Restructuring is one area where employers really do need good advice as the following precautionary tale demonstrates.
W had been at Opus for 35 years, working in the HR department. During 2014 she was advised that Opus was beginning a consultation process, with the view of restructuring the HR services in NZ. At the time W was the HR coordinator, which involved handling leave applications, monthly reporting requirements and inducting any new employees. There were four members of the team, with one member - Ms D - being away on parental leave at the time of the consultation.
W attended an initial meeting where the restructure was discussed and she was informed that it may involve the disestablishment of her position, reducing the team to three.
W submitted feedback on the proposal. The employer met with W to discuss her feedback and she was informed that her role was to be disestablished. W was provided with the position description for the newly created HR advisor position, which she applied for, as did Ms D who was still away on parental leave.
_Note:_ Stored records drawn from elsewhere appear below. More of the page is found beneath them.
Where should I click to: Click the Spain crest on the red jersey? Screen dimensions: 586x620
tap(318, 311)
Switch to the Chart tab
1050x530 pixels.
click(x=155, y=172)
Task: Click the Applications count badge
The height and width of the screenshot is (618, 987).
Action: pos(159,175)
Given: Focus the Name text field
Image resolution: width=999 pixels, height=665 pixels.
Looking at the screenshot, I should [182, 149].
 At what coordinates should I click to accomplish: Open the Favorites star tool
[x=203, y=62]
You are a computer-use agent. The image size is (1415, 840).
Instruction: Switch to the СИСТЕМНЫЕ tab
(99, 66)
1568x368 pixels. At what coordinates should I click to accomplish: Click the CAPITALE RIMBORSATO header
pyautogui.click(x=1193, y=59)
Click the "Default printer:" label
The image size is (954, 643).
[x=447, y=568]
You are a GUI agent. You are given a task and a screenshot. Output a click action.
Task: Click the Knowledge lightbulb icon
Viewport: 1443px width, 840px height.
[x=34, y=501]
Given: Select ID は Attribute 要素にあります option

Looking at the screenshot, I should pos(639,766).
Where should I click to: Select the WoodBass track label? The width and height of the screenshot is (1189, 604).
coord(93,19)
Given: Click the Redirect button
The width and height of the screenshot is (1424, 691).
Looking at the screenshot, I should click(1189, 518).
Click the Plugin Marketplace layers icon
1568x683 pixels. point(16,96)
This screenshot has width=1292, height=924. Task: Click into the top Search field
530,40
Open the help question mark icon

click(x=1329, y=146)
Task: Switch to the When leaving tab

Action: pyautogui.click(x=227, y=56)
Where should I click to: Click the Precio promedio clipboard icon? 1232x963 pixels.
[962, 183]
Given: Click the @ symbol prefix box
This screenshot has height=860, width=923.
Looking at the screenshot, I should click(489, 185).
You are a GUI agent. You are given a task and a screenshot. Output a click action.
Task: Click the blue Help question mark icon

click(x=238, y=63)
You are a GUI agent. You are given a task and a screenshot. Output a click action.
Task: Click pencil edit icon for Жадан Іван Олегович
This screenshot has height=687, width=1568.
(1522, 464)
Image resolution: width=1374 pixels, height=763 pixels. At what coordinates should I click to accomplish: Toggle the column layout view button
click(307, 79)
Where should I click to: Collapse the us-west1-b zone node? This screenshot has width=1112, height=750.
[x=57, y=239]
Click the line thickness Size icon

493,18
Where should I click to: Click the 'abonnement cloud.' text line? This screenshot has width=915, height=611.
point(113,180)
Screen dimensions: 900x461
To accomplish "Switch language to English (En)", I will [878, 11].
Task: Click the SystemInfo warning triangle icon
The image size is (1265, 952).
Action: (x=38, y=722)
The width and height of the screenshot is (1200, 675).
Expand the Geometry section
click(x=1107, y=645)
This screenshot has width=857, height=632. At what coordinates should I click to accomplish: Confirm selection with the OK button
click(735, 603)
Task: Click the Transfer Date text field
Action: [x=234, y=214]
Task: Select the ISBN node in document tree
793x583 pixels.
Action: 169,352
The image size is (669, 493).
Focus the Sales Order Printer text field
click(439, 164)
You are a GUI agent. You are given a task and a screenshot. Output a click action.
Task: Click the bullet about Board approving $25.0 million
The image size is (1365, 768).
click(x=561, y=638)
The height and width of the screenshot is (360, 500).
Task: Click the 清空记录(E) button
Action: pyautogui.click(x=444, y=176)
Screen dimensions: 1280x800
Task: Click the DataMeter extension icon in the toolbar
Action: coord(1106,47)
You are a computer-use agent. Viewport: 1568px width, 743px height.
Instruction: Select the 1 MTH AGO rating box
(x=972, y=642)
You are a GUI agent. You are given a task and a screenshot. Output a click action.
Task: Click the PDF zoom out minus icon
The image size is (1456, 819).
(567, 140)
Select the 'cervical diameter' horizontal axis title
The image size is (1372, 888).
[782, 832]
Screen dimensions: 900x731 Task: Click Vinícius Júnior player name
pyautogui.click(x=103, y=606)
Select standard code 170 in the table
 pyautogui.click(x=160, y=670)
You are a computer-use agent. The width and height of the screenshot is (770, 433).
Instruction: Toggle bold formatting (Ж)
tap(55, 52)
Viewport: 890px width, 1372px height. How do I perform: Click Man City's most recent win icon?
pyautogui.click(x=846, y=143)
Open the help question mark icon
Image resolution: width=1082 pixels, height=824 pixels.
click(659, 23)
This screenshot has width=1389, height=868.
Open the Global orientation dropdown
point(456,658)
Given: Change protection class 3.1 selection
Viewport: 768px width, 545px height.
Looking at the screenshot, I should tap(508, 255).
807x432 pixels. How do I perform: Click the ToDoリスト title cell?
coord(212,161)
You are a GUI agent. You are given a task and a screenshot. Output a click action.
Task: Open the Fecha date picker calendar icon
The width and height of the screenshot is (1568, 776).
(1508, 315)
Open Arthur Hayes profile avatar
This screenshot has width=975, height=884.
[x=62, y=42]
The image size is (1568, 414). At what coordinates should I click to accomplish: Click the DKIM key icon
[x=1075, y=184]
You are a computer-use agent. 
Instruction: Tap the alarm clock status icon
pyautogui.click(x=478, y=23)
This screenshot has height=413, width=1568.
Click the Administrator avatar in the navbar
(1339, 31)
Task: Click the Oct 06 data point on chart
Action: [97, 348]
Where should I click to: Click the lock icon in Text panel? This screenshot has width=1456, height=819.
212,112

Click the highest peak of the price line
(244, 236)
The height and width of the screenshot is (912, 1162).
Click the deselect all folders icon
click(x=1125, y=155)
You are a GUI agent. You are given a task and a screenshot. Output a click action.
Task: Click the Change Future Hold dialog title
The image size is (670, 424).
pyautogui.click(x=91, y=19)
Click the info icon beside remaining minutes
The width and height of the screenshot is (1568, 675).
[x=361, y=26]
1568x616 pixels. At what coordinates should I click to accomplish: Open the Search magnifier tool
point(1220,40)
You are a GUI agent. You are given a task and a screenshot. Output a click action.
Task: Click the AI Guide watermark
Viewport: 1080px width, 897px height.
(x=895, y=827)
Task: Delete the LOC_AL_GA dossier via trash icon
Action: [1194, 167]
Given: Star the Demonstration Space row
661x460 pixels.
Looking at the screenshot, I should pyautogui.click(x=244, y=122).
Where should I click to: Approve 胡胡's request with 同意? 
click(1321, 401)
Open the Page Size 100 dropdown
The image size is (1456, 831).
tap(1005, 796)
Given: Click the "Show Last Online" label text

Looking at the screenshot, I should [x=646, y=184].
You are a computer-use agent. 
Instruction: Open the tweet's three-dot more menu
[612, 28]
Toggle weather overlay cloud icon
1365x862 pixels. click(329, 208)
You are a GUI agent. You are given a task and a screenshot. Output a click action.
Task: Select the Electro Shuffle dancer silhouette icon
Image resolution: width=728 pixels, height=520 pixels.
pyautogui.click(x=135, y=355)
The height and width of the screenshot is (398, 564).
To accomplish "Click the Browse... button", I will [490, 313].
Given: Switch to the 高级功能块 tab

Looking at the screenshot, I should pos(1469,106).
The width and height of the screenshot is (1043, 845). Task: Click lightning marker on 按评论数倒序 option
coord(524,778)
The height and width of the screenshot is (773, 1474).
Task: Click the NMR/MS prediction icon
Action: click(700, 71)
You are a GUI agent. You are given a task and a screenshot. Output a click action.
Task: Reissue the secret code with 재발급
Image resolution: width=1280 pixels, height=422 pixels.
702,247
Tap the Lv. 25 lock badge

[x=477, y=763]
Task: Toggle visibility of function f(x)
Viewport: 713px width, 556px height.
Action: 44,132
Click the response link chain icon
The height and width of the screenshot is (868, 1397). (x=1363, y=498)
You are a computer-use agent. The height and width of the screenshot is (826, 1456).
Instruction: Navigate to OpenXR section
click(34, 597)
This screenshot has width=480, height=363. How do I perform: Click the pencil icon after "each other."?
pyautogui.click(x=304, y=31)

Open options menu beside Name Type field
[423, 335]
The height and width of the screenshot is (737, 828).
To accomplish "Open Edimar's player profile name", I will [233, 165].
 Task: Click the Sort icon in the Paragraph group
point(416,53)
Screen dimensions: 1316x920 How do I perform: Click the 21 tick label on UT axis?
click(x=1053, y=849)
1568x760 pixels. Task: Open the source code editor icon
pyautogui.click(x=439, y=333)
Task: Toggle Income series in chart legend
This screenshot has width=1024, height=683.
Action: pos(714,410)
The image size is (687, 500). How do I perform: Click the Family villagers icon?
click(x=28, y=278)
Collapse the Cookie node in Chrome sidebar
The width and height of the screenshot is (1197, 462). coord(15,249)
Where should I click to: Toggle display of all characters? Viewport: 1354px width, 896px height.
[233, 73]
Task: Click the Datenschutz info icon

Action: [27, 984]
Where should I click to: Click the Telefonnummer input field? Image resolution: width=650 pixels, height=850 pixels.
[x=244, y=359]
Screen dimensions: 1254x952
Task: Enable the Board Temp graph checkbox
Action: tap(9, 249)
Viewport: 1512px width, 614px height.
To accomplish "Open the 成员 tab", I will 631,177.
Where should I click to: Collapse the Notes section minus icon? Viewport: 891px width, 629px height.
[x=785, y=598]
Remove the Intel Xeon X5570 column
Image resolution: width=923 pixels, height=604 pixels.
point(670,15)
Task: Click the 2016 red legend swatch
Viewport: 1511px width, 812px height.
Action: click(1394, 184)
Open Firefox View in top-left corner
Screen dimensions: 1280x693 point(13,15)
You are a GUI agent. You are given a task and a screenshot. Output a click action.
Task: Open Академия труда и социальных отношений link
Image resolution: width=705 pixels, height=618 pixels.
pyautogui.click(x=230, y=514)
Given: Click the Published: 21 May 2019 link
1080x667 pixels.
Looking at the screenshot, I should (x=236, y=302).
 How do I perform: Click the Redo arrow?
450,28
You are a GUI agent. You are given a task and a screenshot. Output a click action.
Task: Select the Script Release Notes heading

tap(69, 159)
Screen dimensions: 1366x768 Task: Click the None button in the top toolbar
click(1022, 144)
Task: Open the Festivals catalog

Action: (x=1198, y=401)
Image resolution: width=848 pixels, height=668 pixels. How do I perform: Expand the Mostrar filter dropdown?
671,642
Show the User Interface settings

W makes ‘without prejudice’ offer
When W received notice that her position was to be disestablished, she advised her representative to send a without prejudice offer to Opus. This was to accept voluntary redundancy and included a proposal that W take over Ms D’s position until she returned from parental leave.
W received no response to that offer, but was told to continue with the process of applying for the new role. W was interviewed on 13 October, but Ms D was the successful candidate for the newly created HR advisor role.
‘Too busy’ to consider proposal
During the meeting to provide W the outcome of the interview process, W asked about her without prejudice proposal to cover Ms D’s role until she returned from parental leave.
The employer had simply said that “she had too many demands” to respond, being too busy carrying out the restructure.
Within two days, W had tendered her resignation and advised that she did not wish to work out her notice period.The employer accepted the proposal and W received her months’ notice in lieu and her redundancy entitlement.
W later raised a personal grievance, claiming that she had been unjustifiably disadvantaged when Opus did not consider her offer to work in the temporary fixed term parental leave position after the restructure. Opus denied that she was unjustifiably disadvantaged and claimed that they had followed a fair process throughout the restructure.
Was W disadvantaged?
The Employment Relations Authority (“ERA”) had to determine whether Opus had acted in a way which led to W being disadvantaged. W claimed there was a breach of good faith during the restructure process, in that Opus had failed to adequately consider and respond to her offer to cover Ms D until her return from parental leave.
The ERA found that Opus had failed to act in good faith towards W when it refused to consider her request, both when the offer was made and later during the meeting to discuss the outcome of the interviews for the new position.
Employer breached duty of good faith
The ERA considered that Opus had a duty of good faith to discuss the situation and allow W to provide feedback on the decision not to take up her offer for that fixed term position. W did not have an opportunity to provide feedback on the decision, as she had done throughout the restructure proposal.
Significantly W was an extremely long-serving employee and the ERA found that a fair and reasonable employer would have at least provided some response, discussed that response with W and given her time to provide feedback on that final decision.
W had been unjustifiably disadvantaged. She was not awarded any lost wages but she did receive $3,000 in compensation.